A review by ergative
The Iron Jackal by Chris Wooding

5.0

Fuck, I just love these books so much. I don't think this one was as *good* as previous 5-star books, but it gave me so much pleasure I can't rate it lower. 

I love in particular in this one how the entire plot springs from Frey being an utter dumbass--not just an unlucky bastard who stumbled into something bigger than he realized, as in previous books, but genuinely doing something completely stupid in a way that is entirely within character for him. And yet--because of the work done in the previous two books--it is equally believable that his crew would go with him to try to fix his mistake, partly out of loyalty to him, but also--because they are who they are--out of a certain selfish understanding that they have a good thing going for them on the Ketty Jay, and it will all fall apart if Frey can't fix his problem. This isn't found family here; this is an effective crew who work despite all their flaws, and yet still retain their own bits of privacy and their own secrets. Silo's personal struggles with leadership and the way he compares his own approach to repeated failures with Frey's approach works extremely well. Crake's developing relationship with the Century Knight mirrors Frey's (slightly boring) maturing understanding of how he wants to relate to Trinica, right down to how they each do something unforgiveable in service of the main quest.
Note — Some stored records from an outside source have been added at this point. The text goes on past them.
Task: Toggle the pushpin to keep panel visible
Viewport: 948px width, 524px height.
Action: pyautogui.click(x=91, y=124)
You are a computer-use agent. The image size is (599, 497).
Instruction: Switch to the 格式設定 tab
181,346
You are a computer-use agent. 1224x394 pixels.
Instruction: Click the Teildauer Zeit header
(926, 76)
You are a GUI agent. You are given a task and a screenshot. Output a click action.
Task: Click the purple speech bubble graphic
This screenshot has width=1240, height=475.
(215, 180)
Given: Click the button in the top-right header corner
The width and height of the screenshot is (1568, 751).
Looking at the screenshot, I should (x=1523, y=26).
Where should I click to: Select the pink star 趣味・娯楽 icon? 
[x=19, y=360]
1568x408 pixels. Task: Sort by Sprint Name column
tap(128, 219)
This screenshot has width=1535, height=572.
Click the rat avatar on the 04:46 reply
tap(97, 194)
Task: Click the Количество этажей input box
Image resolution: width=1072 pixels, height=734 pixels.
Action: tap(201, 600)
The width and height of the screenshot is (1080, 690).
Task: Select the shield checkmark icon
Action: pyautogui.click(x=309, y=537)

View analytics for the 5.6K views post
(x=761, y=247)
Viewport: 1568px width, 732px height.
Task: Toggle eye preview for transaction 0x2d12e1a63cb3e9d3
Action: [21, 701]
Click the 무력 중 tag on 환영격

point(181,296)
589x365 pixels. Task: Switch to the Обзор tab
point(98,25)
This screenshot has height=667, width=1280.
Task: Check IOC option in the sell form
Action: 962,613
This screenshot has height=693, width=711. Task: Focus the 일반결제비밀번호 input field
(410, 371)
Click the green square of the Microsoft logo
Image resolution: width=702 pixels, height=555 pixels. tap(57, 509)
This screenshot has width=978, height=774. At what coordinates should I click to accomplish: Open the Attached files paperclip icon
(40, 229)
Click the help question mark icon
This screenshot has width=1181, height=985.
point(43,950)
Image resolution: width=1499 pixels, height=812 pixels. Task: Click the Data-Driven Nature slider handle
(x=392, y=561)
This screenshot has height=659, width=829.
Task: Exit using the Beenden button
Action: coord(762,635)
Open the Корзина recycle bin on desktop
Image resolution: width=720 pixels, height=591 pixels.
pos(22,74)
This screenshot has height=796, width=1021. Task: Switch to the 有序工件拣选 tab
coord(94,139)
Speaking of the main quest, this book was brilliantly constructed of set pieces, each of which had its own goal, and all of which contributed directly to plot: the opening gambit (with Frey getting completely spanked by Ashua for most of that chase--attagirl, Ashua); the train heist; the Firecrow race (wonderful little bit of mercy for Harkins there); the escape from the warrens (btw, the gols were DEFINITELY inspired by gollum); the prison break, and the eventual climax in the Axryx city (btw, the eventual demon-wranglling set-up was DEFINITELY inspired by ghostbusters)--all of it was so nicely integrated with the plot and the various characters arcs. Even Pinn's brief attempt at being an inventor gets a chance to play into things. Silo's arc especially I found the most moving. He's been rather neglected in the previous two books when it comes to backstory, but he got a very good one here.

Anyway, great fun. Great ride. I immediately started the next one.